Write out the part of the text on mortgage fraud that begins at the words "Mortgage fraud occurs" and stops after "the mean time.".

**Excerpt to read**
┌──
A rising property market, such as has prevailed in the UK for a considerable period, can mask a number of ills. In particular, mortgage fraud is less likely to cause problems (if it comes to light at all) in a rising market, where a lender can recoup the value of the secured property. Once the value of properties starts to fall, however, it is more likely there will be insufficient equity in the property to recover the sum advanced and related charges. This is when short-changed lenders begin to scrutinise the work undertaken by professional intermediaries.
Mortgage fraud occurs where an individual obtains a loan by means of a false or exaggerated application, often by a fictitious borrower, and then defaults on the loan. The tell-tale signs or ‘badges’ of mortgage fraud include sub-sales, for which there is no apparent explanation, proceeds remitted to someone other than the vendor, deposits said to have been paid directly to the vendor and misrepresentation of the price in the contract. These can all be mechanisms to disguise the fraudulent nature of the underlying transactions. While the much talked-about crash may not happen, it pays to be prepared and this is an appropriate time to review some of the lessons learned from the previous round of claims, and consider what has changed in the mean time.
Leading cases
The broad principle established by the leading cases arising out of the last crash is that the losses for which a professional adviser can be liable where a lender has lost money due to negligence on the part of that adviser are confined to those attributable to that adviser’s breach. Additional losses caused by a falling property market since the loan, are not losses for which such professionals should be held accountable.
This led, in South Australian Asset Management Company (SAAMCO) v York Montague [1997], to the concept of the ‘cap’ on damages which could be recovered by a lender from a valuer, being the amount of the negligent overvaluation. The rationale for this was that it is not part of a valuer’s duty to advise on future movements in the property market, nor to act as guarantor of the lender’s investment decision. The leading cases also established that a lender’s damages could be reduced by a finding of contributory negligence in appropriate circumstances.
└──
**Supplied material**
┌──
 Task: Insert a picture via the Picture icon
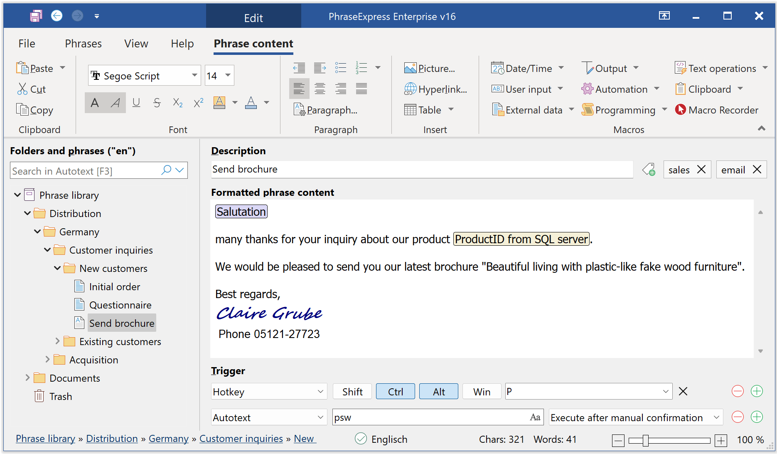click(x=410, y=68)

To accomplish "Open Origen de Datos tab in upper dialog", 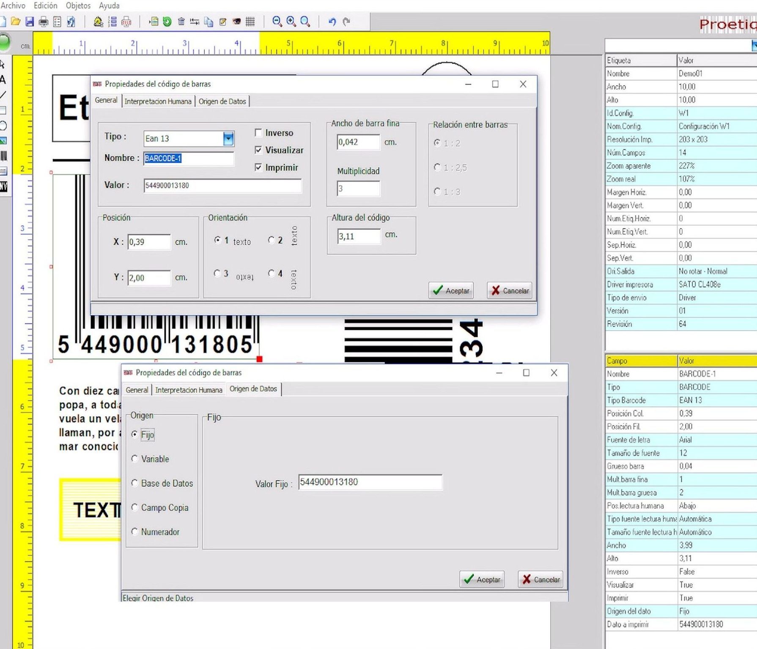I will point(222,101).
└──
**Result for this exercise**
Mortgage fraud occurs where an individual obtains a loan by means of a false or exaggerated application, often by a fictitious borrower, and then defaults on the loan. The tell-tale signs or ‘badges’ of mortgage fraud include sub-sales, for which there is no apparent explanation, proceeds remitted to someone other than the vendor, deposits said to have been paid directly to the vendor and misrepresentation of the price in the contract. These can all be mechanisms to disguise the fraudulent nature of the underlying transactions. While the much talked-about crash may not happen, it pays to be prepared and this is an appropriate time to review some of the lessons learned from the previous round of claims, and consider what has changed in the mean time.